-- Record set follows --

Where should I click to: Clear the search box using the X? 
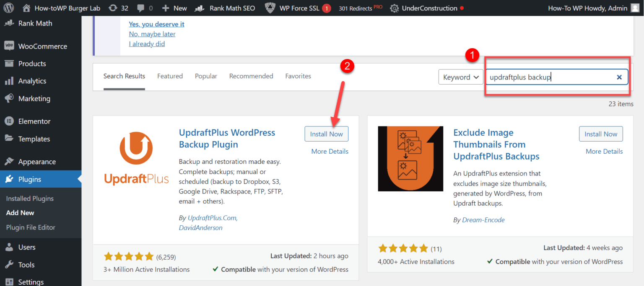(619, 77)
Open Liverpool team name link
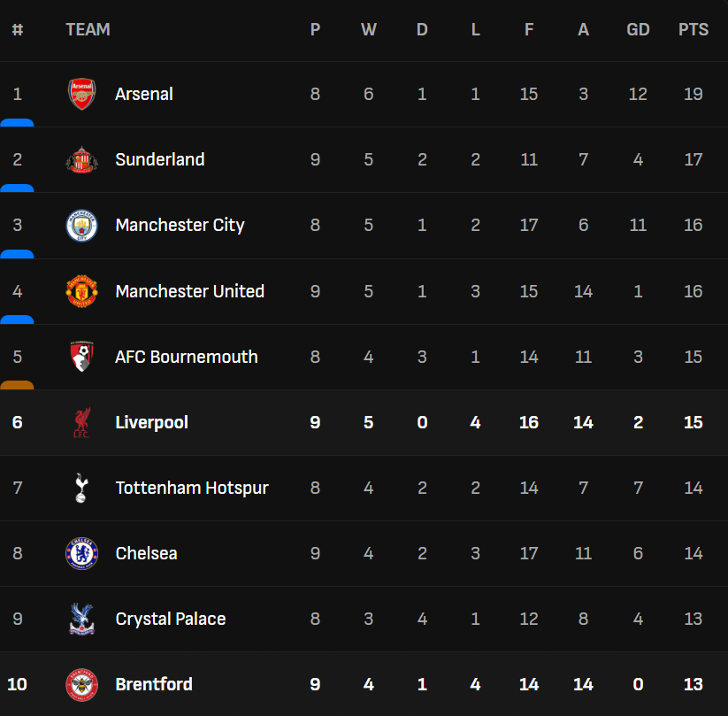728x716 pixels. click(151, 422)
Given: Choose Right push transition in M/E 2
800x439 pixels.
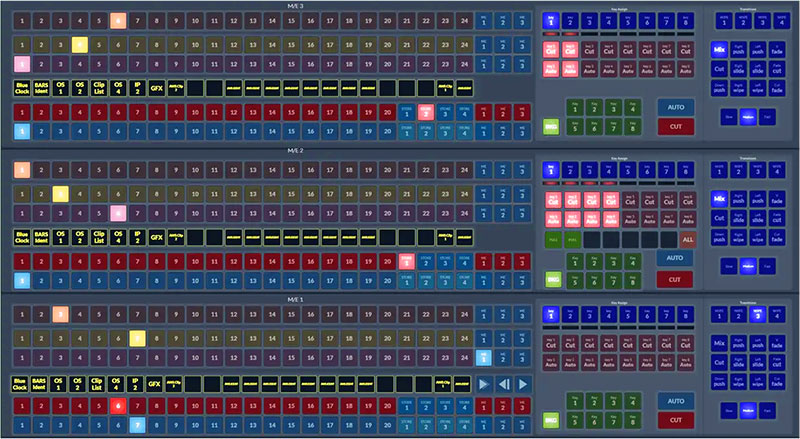Looking at the screenshot, I should point(739,199).
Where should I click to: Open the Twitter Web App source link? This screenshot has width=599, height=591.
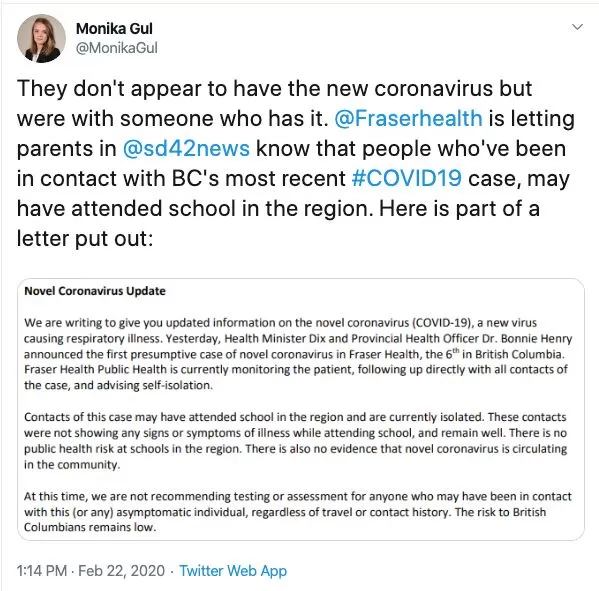click(x=233, y=571)
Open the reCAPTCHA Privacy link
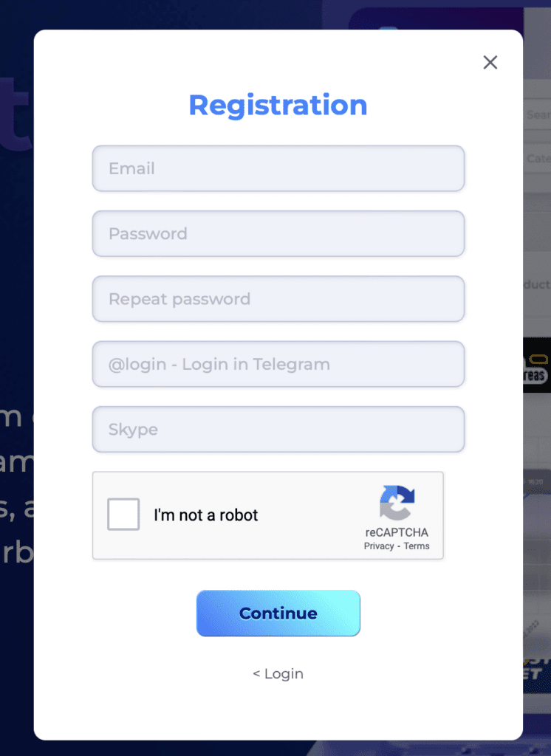Screen dimensions: 551x756 tap(379, 546)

-- Record set concluded --

▸ Task statement
Take the lines from the one containing "Given: Choose Right push transition in M/E 2" through the last line of the listing and repeat them exactly. Omit the pictures.

▸ Completed exercise
Given: Choose Right push transition in M/E 2
800x439 pixels.
Looking at the screenshot, I should point(739,199).
Where should I click to: Open the Twitter Web App source link? This screenshot has width=599, height=591.
click(x=233, y=571)
Open the reCAPTCHA Privacy link
Screen dimensions: 551x756 tap(379, 546)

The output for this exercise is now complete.